Welcome back to this two-part Research Roundup for 2024. Let’s jump right in! If you remember from last week, the green ticks mean the open access link is available. 

 

Curriculum and engagement 

If you want an overview of recent literature across the discipline, then Fredriksson, Zandén and Wallerstedt, have you covered.  

Elsewhere, Musical Futures has been investigated; originally instigated with the aim of ‘developing high levels of student engagement through practical music making’ in the UK in the early 2000s, it features in research twice, firstly in a New Zealand context, (Wang and McPhail ), and in an Irish context (Gubbins, 🔐 open access link).  

For further work on Ireland, Dorothy Conaghan’s vital article (link  ) on instrumental music education (IME) considers how governments can be complicit in ‘creating structural inequalities that place capitals-rich families at distinct advantage in accessing any form of IME for their children’. Conaghan has also considered the role of family capital in Ireland in a second article this year (journal link 🔐 open access link).  

In secondary schools, work focuses on programs of study design in English KS3 (Anderson, 🔐, open access link) as well as perceived barriers to GCSE uptake (Kokotsaki, Whitford, ). Other work considers US contexts, and ‘issues of equity in access, uptake, and outcomes of high school music education in the context of an individual state, Maryland’ (David S. Miller, ). 

There continues to be a strong presence of psychology led approaches; Cuervo and Campayo for example, consider group music education for developing empathy (link, ).

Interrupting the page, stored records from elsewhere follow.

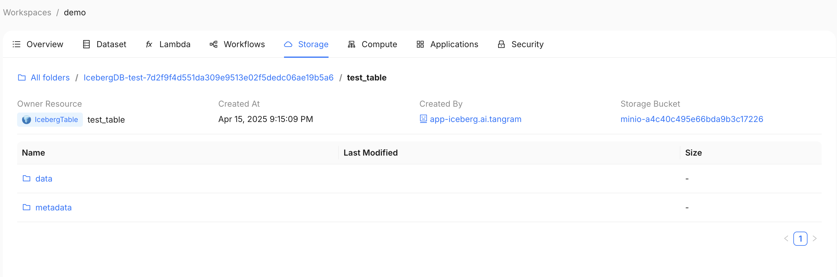
Task: Open the metadata folder
Action: pos(53,208)
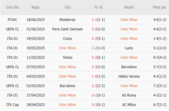Open the Lazio team link
The width and height of the screenshot is (169, 111).
point(129,48)
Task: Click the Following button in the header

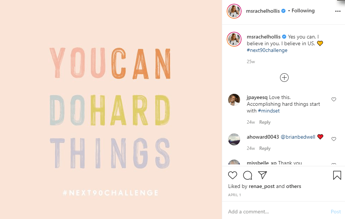Action: 303,11
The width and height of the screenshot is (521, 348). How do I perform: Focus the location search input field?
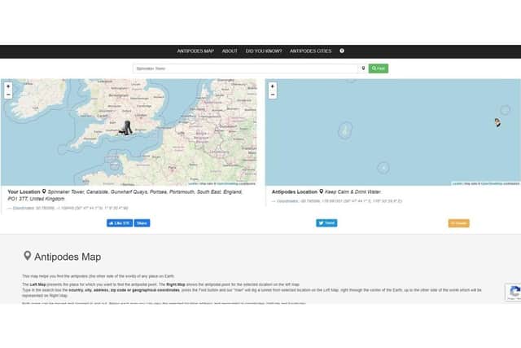[246, 68]
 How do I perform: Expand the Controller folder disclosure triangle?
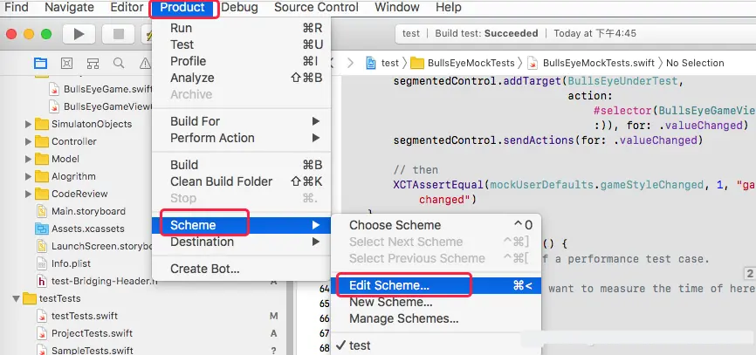pos(29,141)
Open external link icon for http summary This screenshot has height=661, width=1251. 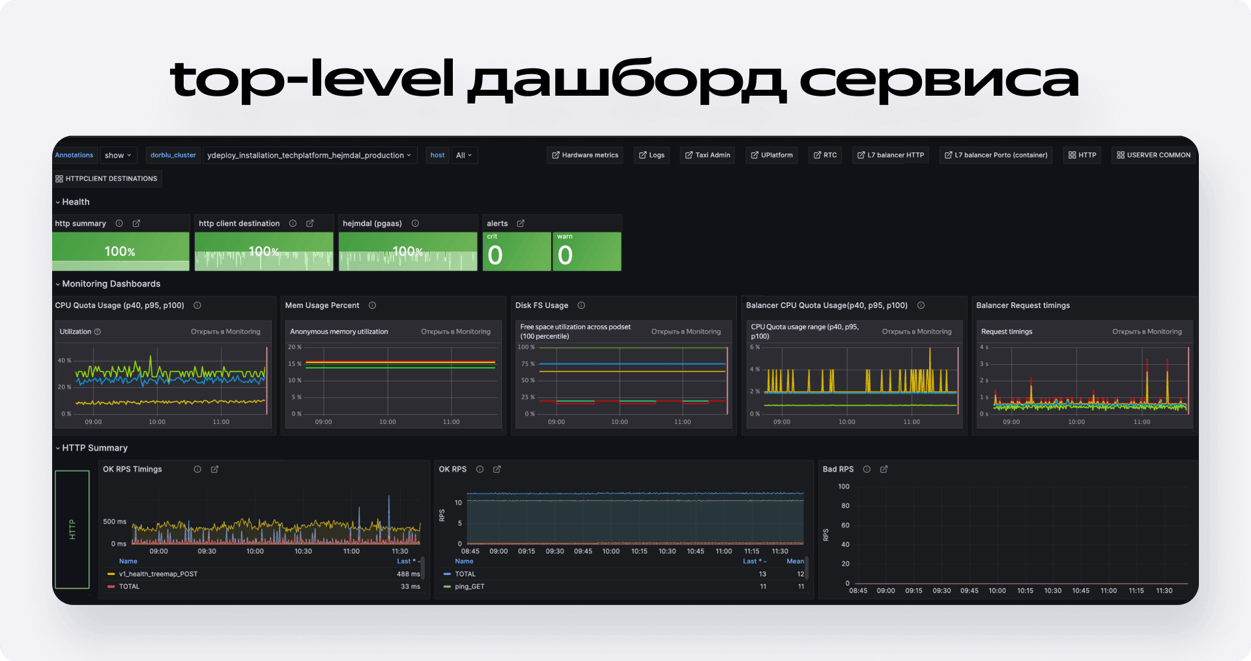[x=136, y=223]
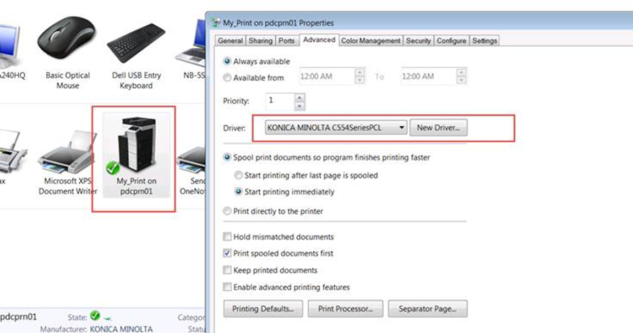The width and height of the screenshot is (633, 333).
Task: Enable Hold mismatched documents checkbox
Action: 227,237
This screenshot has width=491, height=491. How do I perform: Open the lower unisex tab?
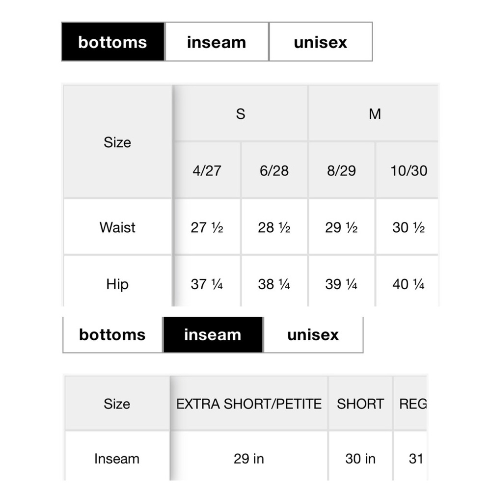pos(313,335)
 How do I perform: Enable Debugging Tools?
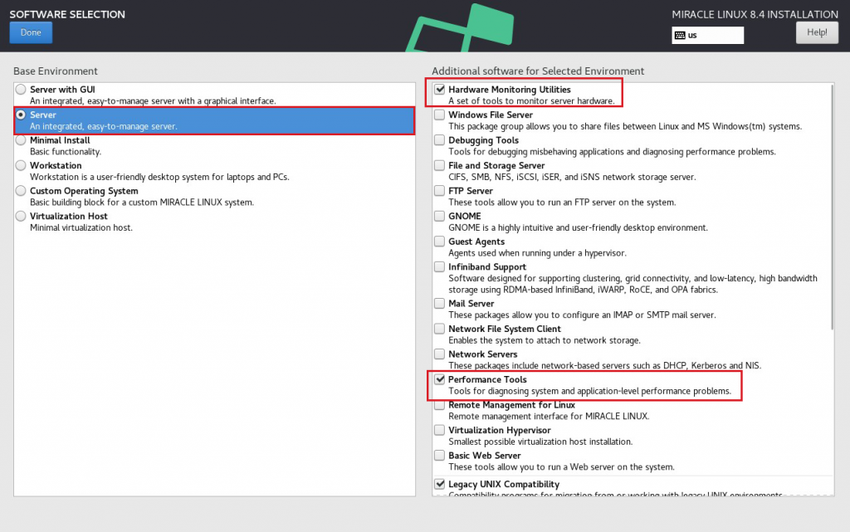[x=439, y=140]
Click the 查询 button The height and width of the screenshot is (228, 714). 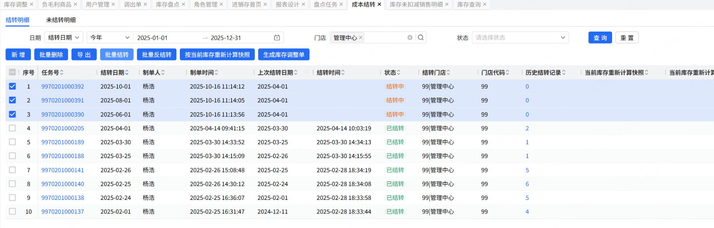[x=600, y=38]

Following on these ideas of empathy and care, Elizabeth H. MacGregor’s new book Musical Vulnerability: Receptivity, Susceptibility, and Care in the Music Classroom (Routledge) suggests ‘the importance of developing pedagogies of vulnerability in order to foster caring classroom music-making praxes that acknowledge music’s capacity to heal and to harm.’ MacGregor has also published an open access article on these ideas, proposing shifts to support students’ emotional and educational growth in the music classroom (link, ).  

Other similar work considers students choice (or not) of main musical instrument (Mateos-Moreno and Hoglert, link ) and themes of belonging in music education (Jones and Bannerman, 🔐). 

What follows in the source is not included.